Gláucia Santiago na liderança para deputada federal em Itaúna
A candidata a deputada federal Gláucia Santiago, que representa a cidade vizinha de Itaúna e região, aparece na liderança da disputa por uma vaga na Câmara dos Deputados entre os eleitores de Itaúna. A pesquisa foi encomendada pela TV Minas Centro-Oeste – TV Alterosa/SBT ao Instituto F5 Atualiza Dados.
No cenário estimulado, quando os nomes dos candidatos são apresentados aos entrevistados, Gláucia registra 27,12% das intenções de voto, mais de quatro vezes o percentual obtido por Toizinho, também representante de Itaúna, que aparece com 6,36%. Na sequência, aparece Lohanna França (PV), com 16,31%, uma diferença de 10,81 pontos percentuais entre as duas primeiras colocadas.
Marcinho Hakuna (Podemos) aparece com 9,32%; Neider Moreira (PSB), com 7,63%; Antônio de Miranda – Toizinho (União Brasil), com 6,36%; Alessandro Tomaz – Sandrinho (MDB), com 2,12%; e Hélio Perereca (Mobiliza), com 1,06%. Ainda no cenário estimulado, 16,31% responderam ninguém, branco ou nulo e 12,71% disseram não saber ou permanecem indecisos.
Gláucia também lidera pesquisa espontânea
O levantamento também perguntou aos eleitores em quem votariam para deputado federal sem apresentar previamente uma lista de nomes. Neste cenário, considerado importante para aferir a lembrança espontânea do eleitorado, Gláucia Santiago também aparece na primeira colocação, com 5,08% das intenções de voto.

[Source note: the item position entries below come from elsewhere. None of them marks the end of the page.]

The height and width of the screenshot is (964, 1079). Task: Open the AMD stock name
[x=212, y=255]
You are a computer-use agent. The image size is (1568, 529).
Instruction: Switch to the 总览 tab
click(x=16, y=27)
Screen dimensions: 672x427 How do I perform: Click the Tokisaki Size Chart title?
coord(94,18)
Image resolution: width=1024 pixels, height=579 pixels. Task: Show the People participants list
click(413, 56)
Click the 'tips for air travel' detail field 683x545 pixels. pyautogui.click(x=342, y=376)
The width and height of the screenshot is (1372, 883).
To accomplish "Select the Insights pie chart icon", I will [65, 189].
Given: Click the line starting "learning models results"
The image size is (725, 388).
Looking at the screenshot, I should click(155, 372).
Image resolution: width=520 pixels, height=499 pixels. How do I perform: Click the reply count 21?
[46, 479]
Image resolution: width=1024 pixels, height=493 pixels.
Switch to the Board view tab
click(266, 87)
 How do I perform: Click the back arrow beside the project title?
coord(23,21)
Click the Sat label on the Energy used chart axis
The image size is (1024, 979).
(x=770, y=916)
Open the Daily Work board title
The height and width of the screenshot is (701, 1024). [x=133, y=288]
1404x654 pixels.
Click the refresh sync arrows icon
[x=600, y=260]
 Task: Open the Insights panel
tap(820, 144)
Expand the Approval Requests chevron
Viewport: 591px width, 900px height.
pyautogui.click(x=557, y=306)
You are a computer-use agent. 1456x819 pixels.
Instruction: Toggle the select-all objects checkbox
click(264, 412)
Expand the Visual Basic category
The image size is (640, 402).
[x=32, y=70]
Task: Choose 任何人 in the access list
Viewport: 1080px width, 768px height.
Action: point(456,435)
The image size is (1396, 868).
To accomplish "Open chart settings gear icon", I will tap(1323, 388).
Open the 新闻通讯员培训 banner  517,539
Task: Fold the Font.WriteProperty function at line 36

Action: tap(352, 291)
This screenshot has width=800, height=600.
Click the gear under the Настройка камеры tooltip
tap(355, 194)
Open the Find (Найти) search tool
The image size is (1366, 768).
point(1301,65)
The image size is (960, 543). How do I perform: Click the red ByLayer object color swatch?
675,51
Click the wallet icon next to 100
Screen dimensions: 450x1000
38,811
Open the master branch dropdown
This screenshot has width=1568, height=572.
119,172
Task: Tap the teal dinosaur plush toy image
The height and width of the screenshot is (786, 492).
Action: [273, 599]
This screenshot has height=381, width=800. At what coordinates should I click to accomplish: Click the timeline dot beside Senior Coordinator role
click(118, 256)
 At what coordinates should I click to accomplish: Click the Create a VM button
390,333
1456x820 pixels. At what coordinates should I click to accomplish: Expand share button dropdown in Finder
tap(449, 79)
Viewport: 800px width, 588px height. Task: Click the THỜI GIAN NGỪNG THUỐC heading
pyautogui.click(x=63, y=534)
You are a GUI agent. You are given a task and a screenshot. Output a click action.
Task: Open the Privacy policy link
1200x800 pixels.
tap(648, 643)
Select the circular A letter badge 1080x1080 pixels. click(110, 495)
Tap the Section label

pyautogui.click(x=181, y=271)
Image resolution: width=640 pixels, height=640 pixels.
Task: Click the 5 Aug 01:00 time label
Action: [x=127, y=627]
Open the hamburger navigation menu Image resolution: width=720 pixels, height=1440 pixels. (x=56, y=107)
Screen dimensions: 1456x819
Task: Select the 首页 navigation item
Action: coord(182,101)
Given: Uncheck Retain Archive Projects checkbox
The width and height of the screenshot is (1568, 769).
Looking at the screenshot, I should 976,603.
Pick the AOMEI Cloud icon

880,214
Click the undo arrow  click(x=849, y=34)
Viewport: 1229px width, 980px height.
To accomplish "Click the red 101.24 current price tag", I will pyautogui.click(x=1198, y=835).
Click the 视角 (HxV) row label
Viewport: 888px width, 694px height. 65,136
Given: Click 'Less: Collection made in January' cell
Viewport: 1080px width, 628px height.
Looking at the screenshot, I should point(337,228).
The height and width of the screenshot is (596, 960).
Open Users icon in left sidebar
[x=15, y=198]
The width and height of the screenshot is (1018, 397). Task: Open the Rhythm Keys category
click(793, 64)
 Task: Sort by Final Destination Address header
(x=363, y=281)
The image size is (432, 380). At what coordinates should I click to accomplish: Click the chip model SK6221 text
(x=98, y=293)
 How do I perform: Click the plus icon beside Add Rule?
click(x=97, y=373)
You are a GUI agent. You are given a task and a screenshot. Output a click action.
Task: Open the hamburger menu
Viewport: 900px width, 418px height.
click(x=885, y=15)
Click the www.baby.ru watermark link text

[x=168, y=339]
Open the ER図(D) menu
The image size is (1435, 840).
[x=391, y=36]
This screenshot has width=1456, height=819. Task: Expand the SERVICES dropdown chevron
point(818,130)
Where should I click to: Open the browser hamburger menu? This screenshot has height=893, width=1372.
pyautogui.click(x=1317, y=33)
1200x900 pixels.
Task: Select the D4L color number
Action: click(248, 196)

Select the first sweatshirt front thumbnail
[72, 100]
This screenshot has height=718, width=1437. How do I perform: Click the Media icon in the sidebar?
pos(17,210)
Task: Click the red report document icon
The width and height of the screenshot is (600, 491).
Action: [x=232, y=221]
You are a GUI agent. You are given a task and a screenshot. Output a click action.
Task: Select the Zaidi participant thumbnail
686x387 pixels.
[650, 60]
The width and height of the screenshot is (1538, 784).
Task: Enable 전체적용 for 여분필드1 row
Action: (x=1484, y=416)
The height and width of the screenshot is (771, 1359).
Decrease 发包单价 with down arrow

Toizinho aparece com 1,06%; Lohanna França, com 0,64%; Sandrinho e Nikolas Ferreira registram 0,42% cada. Outros nomes citados aparecem com 0,21%. A pesquisa espontânea também revela um cenário ainda bastante aberto para a disputa proporcional: 60,81% dos entrevistados disseram não saber ou estão indecisos, enquanto 21,40% responderam ninguém, branco ou nulo.
Metodologia
A pesquisa foi realizada entre os dias 30 e 31 de julho de 2026, com 472 eleitores de Itaúna, por meio de entrevistas domiciliares presenciais. O levantamento utilizou metodologia quantitativa do tipo survey, com amostra distribuída proporcionalmente por sexo, faixa etária, escolaridade e nível econômico, com base em dados do TSE e do IBGE. O estudo possui nível de confiança de 95% e margem de erro de 4,5 pontos percentuais, para mais ou para menos.